/housing-scraper

A script to scrap housing listings sites

Primary LanguagePython

Housing scrapper

In my pursue of a new place to live, I was tired of having to remember which properties I've already checked, and also having to remember to go to the listings sites.

When I started bookmarking the queries I did in every listing site I realized what I was doing could be easily automated, and voilĂ !

Meet housing scrapper, an app that queries the listings sites for you and notifies you over Telegram when a new property shows up. It remembers the one it notified you about so you won't receive the same property again.

This initial version is aimed at the Argentinean market, therefore there are only providers that list housing in Argentina.

I'd love to receive comments, bugs, ideas, suggestion (I don't use Python daily, please help me be more pythonic if you'd like to), etc. Hit me at rodrigouroz@gmail.com or file an issue in the repo.

Instalation

This was tested with Python 3.8.

To install dependencies:

pip3 install -r requirements.txt

Configuration

There's a configuration.sample.yml that you can use as a template for your configuration.

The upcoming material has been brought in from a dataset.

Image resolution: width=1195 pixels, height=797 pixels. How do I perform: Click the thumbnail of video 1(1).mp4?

Copy that file to a new one in the root folder and name it configuration.yml

You need to configure two aspects of the script: the listing providers and the notifier.

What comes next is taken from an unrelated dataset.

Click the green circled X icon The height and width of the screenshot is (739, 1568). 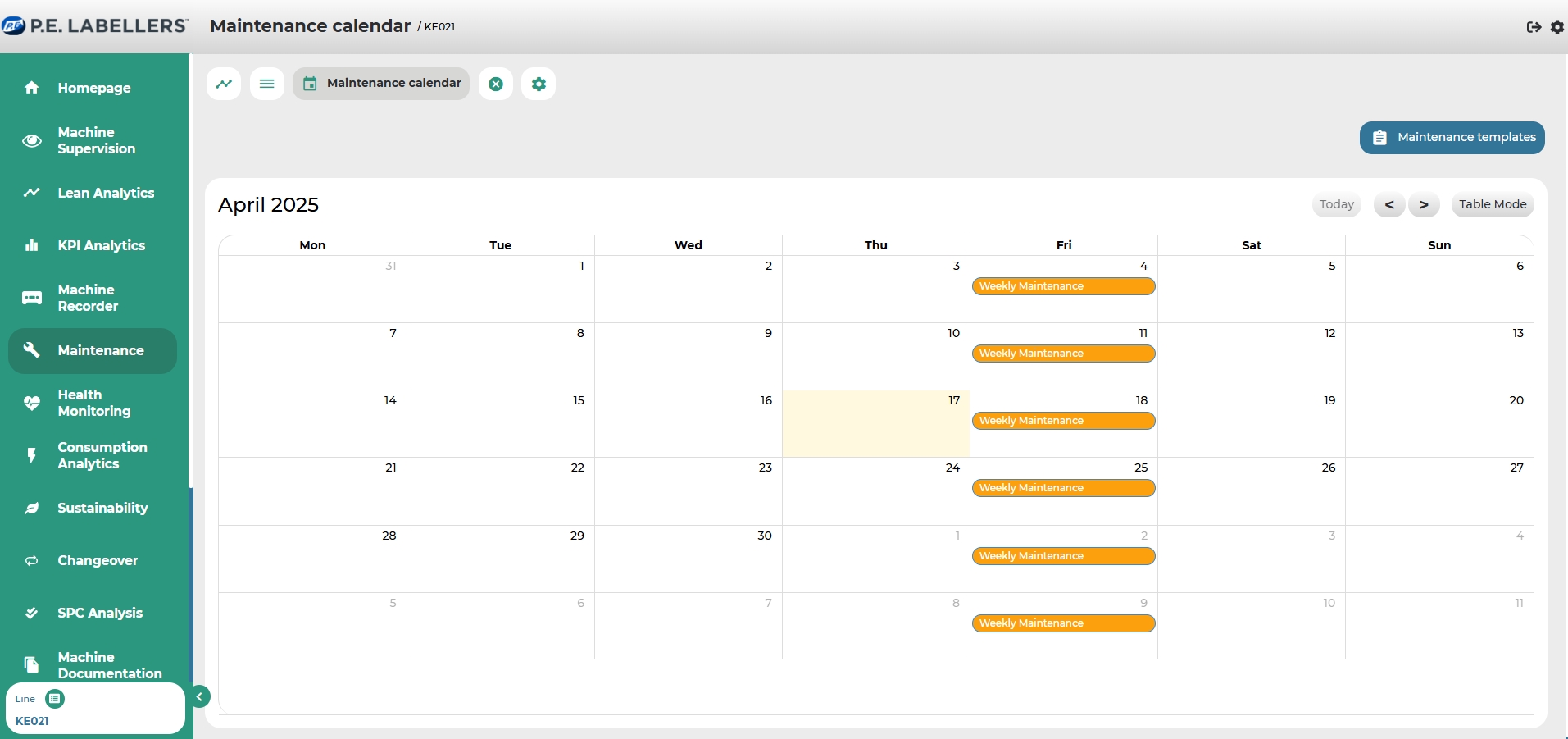click(496, 84)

For the notifier you need to create a Telegram bot first: Create a Telegram bot

Creating the bot will give you an authorization token. Save it for later, you'll need it.

A bot can't talk with you directly, you have two options: you talk to it first, thus allowing it to reply to you, or you can add it to a group. Whatever option you choose, you need to get the chat_id of either your account or the group.

After you've done either of the above, run this little script to find the chat_id (replace with your authorization token):

import telegram
bot = telegram.Bot(token=MY_TOKEN)
print([u.message.chat.id for u in bot.get_updates()])

You'll see a list with an element, that's the chat_id you need to save for later. Write it down :-)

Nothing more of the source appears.